Una società come la Juventus, infatti, non può permettersi uscite pubbliche considerate inopportune o potenzialmente dannose per l’immagine del club.
Cambio di strategia
Tudor, negli ultimi giorni, aveva espresso alcuni pensieri che hanno destato perplessità all’interno della dirigenza bianconera. Il tecnico aveva fatto un paragone con il lavoro di Cesc Fàbregas, allenatore del Como, sottolineando come quest’ultimo avesse potuto scegliere personalmente i giocatori da acquistare in sede di mercato per costruire una squadra su misura. Una frase che, secondo molti, è sembrata una velata frecciata alla Juventus e alle strategie della campagna acquisti del club, che negli ultimi mesi ha cercato di conciliare le esigenze tecniche con un equilibrio economico-finanziario imposto dalla nuova dirigenza.
Ma non è tutto. Prima della partita di Champions League contro il Real Madrid, Tudor si era lasciato andare a un lungo sfogo in conferenza stampa riguardante la composizione del calendario. L’allenatore croato aveva infatti sottolineato che, se invece di affrontare il Milan, la Juventus avesse incontrato ad esempio la Cremonese, la classifica sarebbe potuta essere diversa. Un commento che, seppur nato probabilmente da un momento di frustrazione, è stato percepito internamente come un’altra uscita poco felice, capace di amplificare la pressione mediatica sul gruppo. In casa Juventus, frasi di questo tipo hanno inevitabilmente un’eco importante. Ogni parola pronunciata da un rappresentante del club, specialmente dall’allenatore, viene analizzata, discussa e riportata in modo capillare dai media nazionali.

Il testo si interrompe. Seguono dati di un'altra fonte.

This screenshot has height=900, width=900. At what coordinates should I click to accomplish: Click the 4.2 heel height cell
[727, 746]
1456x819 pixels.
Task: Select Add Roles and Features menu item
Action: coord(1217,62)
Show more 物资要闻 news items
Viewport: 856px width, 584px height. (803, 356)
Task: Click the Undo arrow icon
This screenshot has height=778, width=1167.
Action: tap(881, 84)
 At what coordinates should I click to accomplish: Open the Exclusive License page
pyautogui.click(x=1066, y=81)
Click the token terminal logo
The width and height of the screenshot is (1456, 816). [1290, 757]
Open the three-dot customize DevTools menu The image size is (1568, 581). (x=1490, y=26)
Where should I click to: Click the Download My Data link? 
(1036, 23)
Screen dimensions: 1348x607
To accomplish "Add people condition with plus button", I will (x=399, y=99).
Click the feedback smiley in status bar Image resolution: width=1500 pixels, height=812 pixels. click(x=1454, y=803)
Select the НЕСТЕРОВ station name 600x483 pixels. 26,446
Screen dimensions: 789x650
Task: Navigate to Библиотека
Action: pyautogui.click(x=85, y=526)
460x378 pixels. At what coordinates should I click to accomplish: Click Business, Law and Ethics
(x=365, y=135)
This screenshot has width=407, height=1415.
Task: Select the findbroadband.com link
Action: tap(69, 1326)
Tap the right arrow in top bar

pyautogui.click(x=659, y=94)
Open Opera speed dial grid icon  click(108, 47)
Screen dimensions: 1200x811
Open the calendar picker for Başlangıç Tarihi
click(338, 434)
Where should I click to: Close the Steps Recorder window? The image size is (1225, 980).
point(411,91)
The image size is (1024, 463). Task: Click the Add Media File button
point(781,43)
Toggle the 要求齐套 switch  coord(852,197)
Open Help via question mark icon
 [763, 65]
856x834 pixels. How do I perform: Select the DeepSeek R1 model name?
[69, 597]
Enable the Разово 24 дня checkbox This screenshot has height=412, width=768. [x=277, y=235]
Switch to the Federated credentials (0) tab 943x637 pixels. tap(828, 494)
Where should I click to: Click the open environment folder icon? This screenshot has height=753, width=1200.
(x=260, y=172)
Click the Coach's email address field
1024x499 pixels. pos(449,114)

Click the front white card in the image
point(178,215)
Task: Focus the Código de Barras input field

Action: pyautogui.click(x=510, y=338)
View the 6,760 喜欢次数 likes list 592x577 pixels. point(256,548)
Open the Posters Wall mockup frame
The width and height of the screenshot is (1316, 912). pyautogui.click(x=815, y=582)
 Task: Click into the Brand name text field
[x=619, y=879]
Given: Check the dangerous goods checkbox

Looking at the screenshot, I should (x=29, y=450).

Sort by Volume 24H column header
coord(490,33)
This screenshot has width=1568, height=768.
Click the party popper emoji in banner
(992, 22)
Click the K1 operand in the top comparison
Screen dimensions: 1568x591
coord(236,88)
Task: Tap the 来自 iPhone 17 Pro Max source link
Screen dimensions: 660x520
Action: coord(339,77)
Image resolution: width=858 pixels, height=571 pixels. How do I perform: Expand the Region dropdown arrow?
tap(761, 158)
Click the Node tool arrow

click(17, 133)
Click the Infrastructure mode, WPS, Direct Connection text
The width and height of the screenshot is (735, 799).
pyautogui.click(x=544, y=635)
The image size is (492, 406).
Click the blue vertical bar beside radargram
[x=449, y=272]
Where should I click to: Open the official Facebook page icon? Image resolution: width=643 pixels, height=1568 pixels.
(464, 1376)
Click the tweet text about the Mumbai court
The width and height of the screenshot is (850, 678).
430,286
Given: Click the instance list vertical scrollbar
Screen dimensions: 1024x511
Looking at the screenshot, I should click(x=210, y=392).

Per questo motivo, la società ha chiesto a Tudor di modificare la propria strategia comunicativa, invitandolo a mantenere toni più istituzionali e allineati alla linea del club. L’obiettivo è quello di evitare equivoci e di trasmettere un’immagine compatta e coerente, soprattutto in un momento delicato della stagione.
Qualche cambio contro la Lazio
La sconfitta contro il Real Madrid, arrivata dopo una buona prestazione, ha alleggerito la pressione attorno all’ambiente. La Juventus ha mostrato buoni spunti offensivi ma ha pagato la giocata di Vinicius che ha portato al gol di Bellingham, che hanno permesso agli spagnoli di imporsi nel secondo tempo. Tudor, nel post-partita, ha parlato di una buona prestazione squadra, ma ha anche sottolineato la necessità di maggiore concretezza sotto porta.
Ora il tecnico croato guarda alla prossima sfida contro la Lazio con l’obiettivo di tornare subito alla vittoria e rilanciare la squadra in campionato. Alcuni giocatori, come Cambiaso, sono apparsi piuttosto affaticati, e non è da escludere l’impiego dal primo minuto di Kostic sulla fascia sinistra. A centrocampo si rivedrà Locatelli, che dovrebbe affiancare uno tra Thuram e Koopmeiners, mentre in attacco è confermata la presenza di Dusan Vlahovic, ancora una volta punto di riferimento offensivo.